Chief of Staff of the Armed Forces
- In office 1996–1997
- President: Ruth Perry
- Preceded by: Sande Ware
- Succeeded by: Daniel Chea

Member of the People's Redemption Council
- In office 1980–1985
- President: Samuel Doe

Minister of National Defense

Minister of Rural Development

Superintendent of Grand Cape Mount County
- Incumbent
- Assumed office 1980
- President: Samuel Doe

Personal details
- Born: John Hezekiah Bowen c. 1943 Liberia
- Died: April 6, 2010 (aged 66–67) Monrovia, Liberia
- Profession: Soldier

Military service
- Allegiance: Liberia
- Branch/service: Armed Forces of Liberia
- Years of service: 1969–2010
- Rank: Lieutenant general
- Commands: Armed Forces of Liberia 2nd Infantry Battalion
- Battles/wars: First Liberian Civil War

= Hezekiah Bowen =

Liberian Army officer (1943–2010)

John Hezekiah Bowen (c. 1943 – April 6, 2010) was an officer of the Armed Forces of Liberia.

Bowen joined the AFL in 1969.
Bowen joined the Officer Candidate School at the Military Academy in Todee in March 1971 and graduated in October 1971. He then received promotion to the rank of Second Lieutenant.

Following the 1980 coup, General Bowen was the first Superintendent of Grand Cape Mount County in the People’s Redemption Council Government of Master Sergeant Samuel K. Doe.

He also served as Commanding Officer of the 2nd Infantry Battalion and Deputy Commanding General of the AFL.

He also served as Minister of National Defense, Minister of Rural Development as well as member of the Board of Directors of the National Veteran Commission.

Charles Taylor invaded Liberia at Butuo in Nimba County on Christmas Eve 1989 with a force of around 150 men, initiating the First Liberian Civil War.

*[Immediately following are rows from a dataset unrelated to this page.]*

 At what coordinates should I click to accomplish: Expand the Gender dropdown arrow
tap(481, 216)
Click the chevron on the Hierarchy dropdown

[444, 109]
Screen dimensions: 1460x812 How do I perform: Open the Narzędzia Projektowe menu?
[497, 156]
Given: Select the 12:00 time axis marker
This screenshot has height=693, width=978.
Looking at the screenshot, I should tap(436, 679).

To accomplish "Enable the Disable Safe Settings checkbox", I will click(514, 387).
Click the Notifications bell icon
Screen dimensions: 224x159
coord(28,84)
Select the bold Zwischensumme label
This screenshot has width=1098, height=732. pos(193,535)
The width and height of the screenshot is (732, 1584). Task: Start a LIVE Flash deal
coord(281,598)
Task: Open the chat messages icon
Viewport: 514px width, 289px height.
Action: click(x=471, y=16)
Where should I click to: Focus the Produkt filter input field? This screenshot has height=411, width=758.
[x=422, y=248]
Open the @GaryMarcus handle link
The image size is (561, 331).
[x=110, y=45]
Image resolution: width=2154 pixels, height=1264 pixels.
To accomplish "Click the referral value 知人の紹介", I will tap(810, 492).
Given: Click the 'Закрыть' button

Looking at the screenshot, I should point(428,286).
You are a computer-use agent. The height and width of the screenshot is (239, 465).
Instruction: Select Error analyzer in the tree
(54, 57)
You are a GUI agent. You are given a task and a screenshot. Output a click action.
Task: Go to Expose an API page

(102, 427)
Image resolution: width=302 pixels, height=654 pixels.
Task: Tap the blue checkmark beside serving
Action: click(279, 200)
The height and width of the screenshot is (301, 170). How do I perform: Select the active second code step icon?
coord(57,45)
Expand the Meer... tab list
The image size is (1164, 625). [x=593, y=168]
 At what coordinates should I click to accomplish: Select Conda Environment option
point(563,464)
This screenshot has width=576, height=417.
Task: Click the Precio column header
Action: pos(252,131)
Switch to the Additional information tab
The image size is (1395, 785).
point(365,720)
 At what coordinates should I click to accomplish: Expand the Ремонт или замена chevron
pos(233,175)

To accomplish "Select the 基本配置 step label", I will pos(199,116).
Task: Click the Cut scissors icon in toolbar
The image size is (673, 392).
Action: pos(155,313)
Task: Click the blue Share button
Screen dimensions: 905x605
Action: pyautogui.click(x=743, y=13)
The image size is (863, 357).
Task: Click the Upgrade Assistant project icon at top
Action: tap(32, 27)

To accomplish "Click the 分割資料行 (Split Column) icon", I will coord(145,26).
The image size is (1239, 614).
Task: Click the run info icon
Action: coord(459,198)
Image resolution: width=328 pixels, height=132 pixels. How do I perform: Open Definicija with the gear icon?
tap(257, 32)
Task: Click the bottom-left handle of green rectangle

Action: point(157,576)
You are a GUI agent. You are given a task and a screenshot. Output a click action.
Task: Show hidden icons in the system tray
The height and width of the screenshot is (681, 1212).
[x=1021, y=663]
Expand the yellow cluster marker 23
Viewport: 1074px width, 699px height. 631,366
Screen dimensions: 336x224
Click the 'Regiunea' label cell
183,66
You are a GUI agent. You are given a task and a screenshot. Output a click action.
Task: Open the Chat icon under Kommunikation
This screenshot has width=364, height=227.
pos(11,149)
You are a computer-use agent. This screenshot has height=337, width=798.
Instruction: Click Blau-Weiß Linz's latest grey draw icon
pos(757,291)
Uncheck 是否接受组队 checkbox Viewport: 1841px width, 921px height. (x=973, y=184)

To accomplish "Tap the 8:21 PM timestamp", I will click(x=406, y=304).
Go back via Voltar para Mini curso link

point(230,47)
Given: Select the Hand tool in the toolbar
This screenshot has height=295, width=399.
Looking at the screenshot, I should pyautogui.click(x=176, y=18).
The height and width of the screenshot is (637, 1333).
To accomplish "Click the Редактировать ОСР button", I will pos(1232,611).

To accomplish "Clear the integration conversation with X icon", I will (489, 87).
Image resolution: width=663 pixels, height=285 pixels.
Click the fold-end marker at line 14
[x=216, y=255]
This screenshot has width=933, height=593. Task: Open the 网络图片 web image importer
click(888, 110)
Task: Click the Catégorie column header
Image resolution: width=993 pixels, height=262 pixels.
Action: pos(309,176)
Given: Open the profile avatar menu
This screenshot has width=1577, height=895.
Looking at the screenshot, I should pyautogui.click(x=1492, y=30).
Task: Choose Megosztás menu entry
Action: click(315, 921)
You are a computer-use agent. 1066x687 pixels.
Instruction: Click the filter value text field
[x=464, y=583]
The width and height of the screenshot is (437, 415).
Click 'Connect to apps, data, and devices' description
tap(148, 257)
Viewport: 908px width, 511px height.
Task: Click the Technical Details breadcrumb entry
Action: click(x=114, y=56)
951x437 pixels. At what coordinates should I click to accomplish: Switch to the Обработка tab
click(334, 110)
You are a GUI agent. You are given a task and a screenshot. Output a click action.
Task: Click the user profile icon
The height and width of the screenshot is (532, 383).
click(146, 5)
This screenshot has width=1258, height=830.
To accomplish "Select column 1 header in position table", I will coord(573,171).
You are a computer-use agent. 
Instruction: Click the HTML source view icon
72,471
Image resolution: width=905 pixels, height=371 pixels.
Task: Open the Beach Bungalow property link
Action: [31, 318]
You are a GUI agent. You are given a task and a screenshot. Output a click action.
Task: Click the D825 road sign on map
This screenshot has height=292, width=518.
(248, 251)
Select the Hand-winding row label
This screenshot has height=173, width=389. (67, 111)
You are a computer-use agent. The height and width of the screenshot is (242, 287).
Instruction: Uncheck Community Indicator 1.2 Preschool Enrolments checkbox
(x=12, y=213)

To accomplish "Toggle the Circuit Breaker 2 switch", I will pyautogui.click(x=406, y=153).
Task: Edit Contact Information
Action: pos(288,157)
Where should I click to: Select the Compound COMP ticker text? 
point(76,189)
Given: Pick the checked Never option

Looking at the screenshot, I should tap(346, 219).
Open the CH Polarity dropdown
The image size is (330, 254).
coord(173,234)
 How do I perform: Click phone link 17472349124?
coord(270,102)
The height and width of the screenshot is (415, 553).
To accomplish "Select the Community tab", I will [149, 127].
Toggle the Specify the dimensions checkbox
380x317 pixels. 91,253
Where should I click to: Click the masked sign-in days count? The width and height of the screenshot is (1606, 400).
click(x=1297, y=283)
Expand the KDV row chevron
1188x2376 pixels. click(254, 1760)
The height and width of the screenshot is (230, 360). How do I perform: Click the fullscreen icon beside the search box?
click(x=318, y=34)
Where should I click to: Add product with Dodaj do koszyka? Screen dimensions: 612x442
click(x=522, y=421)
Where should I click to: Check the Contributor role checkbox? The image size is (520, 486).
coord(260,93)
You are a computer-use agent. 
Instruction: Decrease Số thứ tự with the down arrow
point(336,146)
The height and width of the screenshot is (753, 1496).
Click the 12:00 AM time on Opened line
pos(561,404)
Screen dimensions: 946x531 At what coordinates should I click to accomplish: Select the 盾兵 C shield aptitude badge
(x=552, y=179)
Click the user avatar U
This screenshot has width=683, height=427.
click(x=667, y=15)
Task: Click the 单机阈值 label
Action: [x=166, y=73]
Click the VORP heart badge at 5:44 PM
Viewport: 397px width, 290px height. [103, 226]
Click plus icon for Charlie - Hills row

Doe responded by sending two AFL battalions to Nimba in December 1989 – January 1990, under Bowen, who was then a Colonel. The Liberian government forces assumed that most of the Mano and Gio peoples in the Nimba region were supporting the rebels. They thus acted in a very brutal and scorched-earth fashion which quickly alienated the local people. Taylor's support rose rapidly, as the Mano and Gio flocked to his National Patriotic Front of Liberia seeking revenge. Many government soldiers deserted, some to join the NPFL. Doe quickly replaced Bowen as his field commander; the inability of the AFL to make any headway was one of the reasons why Doe changed the commander in the area five times in the first six months of the war.

In September 1994, General Bowen was accused of factionalizing the AFL for power at the Accra Conference. Actually, under the ECOWAS Peace Agreement, every party (including the AFL) was a major stakeholder and had the right to advance any proposal that would motivate their fighters to be disarmed and demobilized. All the parties, except the AFL, wanted a power-sharing inclusion as demand for them to be disarmed and demobilized. Other parties demanded that AFL also be disarmed and disbanded like other factions.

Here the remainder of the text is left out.